Commentary|Videos|July 9, 2026

Why Single Pivotal Trials Make Patient Recruitment Far Less Forgiving

In this video interview, Gaynor Anders, chief delivery officer at Trialbee, explains how the FDA's shift toward single pivotal trials is raising the stakes for sponsors on recruitment quality, feasibility precision, diversity, and retention—and why sponsors now say they get one shot to get it right.

Full interview summary

In a recent video interview with Applied Clinical Trials, Gaynor Anders, chief delivery officer at Trialbee, discussed how the FDA's shift toward single pivotal trials is reshaping patient recruitment strategy, and why the industry's longstanding study-by-study approach to building patient pipelines is no longer fit for purpose. She opened by reflecting on sponsor reactions to the February 2025 announcement—largely mixed—noting that while the potential for faster approvals and lower overall costs is understood, the implications for recruitment are sobering. With only one shot at a pivotal study, the cost of getting recruitment wrong is dramatically higher, and Anders described a clear escalation in how seriously sponsors are treating feasibility, diversity, patient quality, and retention planning as a result.

She went on to explain why the model of rebuilding patient pipelines from scratch for each individual study has persisted for so long, tracing it to the historically protocol-centric nature of clinical research. The shift she is now seeing—and actively encouraging—is toward a more relationship-driven, programmatic approach: sponsors building ongoing connections with patient communities across therapeutic areas, keeping patients who don't qualify for one study engaged for the next, and putting the burden of patient matching on industry rather than on patients themselves.

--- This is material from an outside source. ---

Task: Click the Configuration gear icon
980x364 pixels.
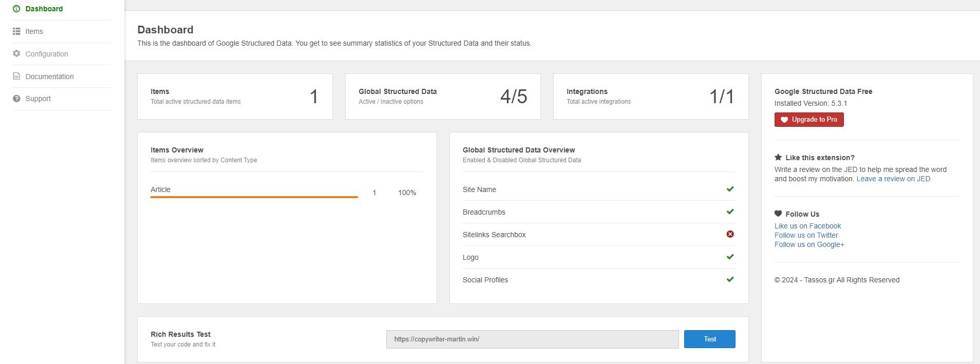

On the operational requirements of program-level recruitment, Anders was candid that it demands organizational change as much as technological investment. Study teams need to break out of silos, budget structures need to support cross-study flexibility, and technology platforms need to be integrated end to end so that data flows from patient identification through to site enrollment and beyond. She identified mindset as one of the most persistent barriers to adoption, alongside the structural challenge of siloed budgets and teams that have limited visibility into what their colleagues are working on across the same therapeutic area.

She closed by framing success for CROs within this model as fundamentally about partnership—between the CRO, the sponsor, and the patient recruitment partner—supported by shared data, analytics visibility, and a common commitment to moving patients through the funnel rather than debating who owns the responsibility for doing so.